= Beginning of Section =
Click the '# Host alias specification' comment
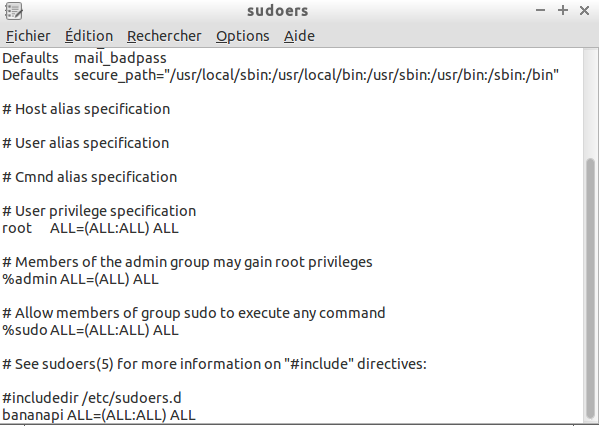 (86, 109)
= End of Section =
= Beginning of Section =
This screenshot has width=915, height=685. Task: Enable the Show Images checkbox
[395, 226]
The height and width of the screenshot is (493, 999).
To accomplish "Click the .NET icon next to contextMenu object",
= End of Section =
Task requirements:
In the listing above, find the line containing "This screenshot has" and the line containing "the .NET icon", then repeat those two lines and everything between them exactly.

Task answer:
This screenshot has width=915, height=685. Task: Enable the Show Images checkbox
[395, 226]
The height and width of the screenshot is (493, 999).
To accomplish "Click the .NET icon next to contextMenu object",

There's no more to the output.